## Data for this exercise:

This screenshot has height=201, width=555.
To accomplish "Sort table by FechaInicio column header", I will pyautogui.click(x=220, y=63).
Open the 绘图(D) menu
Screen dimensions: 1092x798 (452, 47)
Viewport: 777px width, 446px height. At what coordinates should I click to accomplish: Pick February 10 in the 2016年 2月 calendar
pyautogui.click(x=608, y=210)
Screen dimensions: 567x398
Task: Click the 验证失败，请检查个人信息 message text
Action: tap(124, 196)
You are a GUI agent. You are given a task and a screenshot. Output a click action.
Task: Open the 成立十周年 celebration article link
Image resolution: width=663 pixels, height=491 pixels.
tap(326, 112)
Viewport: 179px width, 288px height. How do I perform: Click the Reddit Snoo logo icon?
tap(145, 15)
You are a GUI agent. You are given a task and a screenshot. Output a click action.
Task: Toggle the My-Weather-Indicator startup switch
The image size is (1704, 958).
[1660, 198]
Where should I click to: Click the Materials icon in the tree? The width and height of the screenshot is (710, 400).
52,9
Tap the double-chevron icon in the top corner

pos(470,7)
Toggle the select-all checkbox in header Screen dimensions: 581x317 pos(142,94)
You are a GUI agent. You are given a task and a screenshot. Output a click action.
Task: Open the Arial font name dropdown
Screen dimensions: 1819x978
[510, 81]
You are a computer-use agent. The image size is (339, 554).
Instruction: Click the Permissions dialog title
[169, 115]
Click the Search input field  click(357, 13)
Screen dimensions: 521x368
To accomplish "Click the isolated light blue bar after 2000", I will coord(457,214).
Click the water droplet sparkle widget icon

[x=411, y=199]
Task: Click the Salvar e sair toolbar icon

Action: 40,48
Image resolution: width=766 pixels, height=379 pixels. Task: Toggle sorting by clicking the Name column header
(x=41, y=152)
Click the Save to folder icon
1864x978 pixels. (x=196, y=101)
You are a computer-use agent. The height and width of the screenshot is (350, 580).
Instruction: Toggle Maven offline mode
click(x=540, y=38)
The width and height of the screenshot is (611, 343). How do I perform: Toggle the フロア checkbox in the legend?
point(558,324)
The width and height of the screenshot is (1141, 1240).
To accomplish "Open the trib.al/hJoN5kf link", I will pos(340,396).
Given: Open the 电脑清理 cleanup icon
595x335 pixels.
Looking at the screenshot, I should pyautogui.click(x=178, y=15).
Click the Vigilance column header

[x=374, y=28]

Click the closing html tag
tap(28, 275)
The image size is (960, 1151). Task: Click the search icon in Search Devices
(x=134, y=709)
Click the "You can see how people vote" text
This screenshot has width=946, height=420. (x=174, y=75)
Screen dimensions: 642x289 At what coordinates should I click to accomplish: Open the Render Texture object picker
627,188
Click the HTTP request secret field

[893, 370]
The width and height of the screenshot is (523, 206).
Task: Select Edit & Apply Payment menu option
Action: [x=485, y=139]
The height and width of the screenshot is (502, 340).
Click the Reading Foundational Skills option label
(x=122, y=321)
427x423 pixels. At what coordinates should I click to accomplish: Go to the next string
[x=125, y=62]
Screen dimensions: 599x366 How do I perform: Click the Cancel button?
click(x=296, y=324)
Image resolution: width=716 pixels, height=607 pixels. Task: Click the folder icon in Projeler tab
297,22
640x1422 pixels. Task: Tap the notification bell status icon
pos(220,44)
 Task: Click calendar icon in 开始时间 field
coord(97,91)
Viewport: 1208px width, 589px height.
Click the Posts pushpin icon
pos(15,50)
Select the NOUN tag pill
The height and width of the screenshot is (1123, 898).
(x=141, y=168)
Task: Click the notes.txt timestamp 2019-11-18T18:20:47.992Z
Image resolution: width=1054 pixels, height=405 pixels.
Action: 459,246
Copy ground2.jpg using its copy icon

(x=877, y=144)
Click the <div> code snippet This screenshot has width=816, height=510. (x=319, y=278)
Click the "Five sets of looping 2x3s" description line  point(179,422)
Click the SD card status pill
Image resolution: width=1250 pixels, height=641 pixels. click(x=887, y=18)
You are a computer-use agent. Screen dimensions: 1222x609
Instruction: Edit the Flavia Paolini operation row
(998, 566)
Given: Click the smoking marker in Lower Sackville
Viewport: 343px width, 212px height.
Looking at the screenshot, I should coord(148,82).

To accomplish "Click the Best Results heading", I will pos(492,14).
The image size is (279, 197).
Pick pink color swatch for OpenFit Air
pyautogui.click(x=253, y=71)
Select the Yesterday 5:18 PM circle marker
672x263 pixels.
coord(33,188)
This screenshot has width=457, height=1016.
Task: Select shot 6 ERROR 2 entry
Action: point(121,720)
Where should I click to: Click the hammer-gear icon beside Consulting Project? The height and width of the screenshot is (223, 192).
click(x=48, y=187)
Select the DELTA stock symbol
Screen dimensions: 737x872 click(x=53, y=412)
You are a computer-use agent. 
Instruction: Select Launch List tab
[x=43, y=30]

## Problem statement:
From the line with "Image resolution: width=1054" to the final line of the listing, write out each line unchanged. Add nothing.

## Answer to this problem:
Image resolution: width=1054 pixels, height=405 pixels.
Action: 459,246
Copy ground2.jpg using its copy icon

(x=877, y=144)
Click the <div> code snippet This screenshot has width=816, height=510. (x=319, y=278)
Click the "Five sets of looping 2x3s" description line  point(179,422)
Click the SD card status pill
Image resolution: width=1250 pixels, height=641 pixels. click(x=887, y=18)
You are a computer-use agent. Screen dimensions: 1222x609
Instruction: Edit the Flavia Paolini operation row
(998, 566)
Given: Click the smoking marker in Lower Sackville
Viewport: 343px width, 212px height.
Looking at the screenshot, I should coord(148,82).

To accomplish "Click the Best Results heading", I will pos(492,14).
The image size is (279, 197).
Pick pink color swatch for OpenFit Air
pyautogui.click(x=253, y=71)
Select the Yesterday 5:18 PM circle marker
672x263 pixels.
coord(33,188)
This screenshot has width=457, height=1016.
Task: Select shot 6 ERROR 2 entry
Action: point(121,720)
Where should I click to: Click the hammer-gear icon beside Consulting Project? The height and width of the screenshot is (223, 192).
click(x=48, y=187)
Select the DELTA stock symbol
Screen dimensions: 737x872 click(x=53, y=412)
You are a computer-use agent. 
Instruction: Select Launch List tab
[x=43, y=30]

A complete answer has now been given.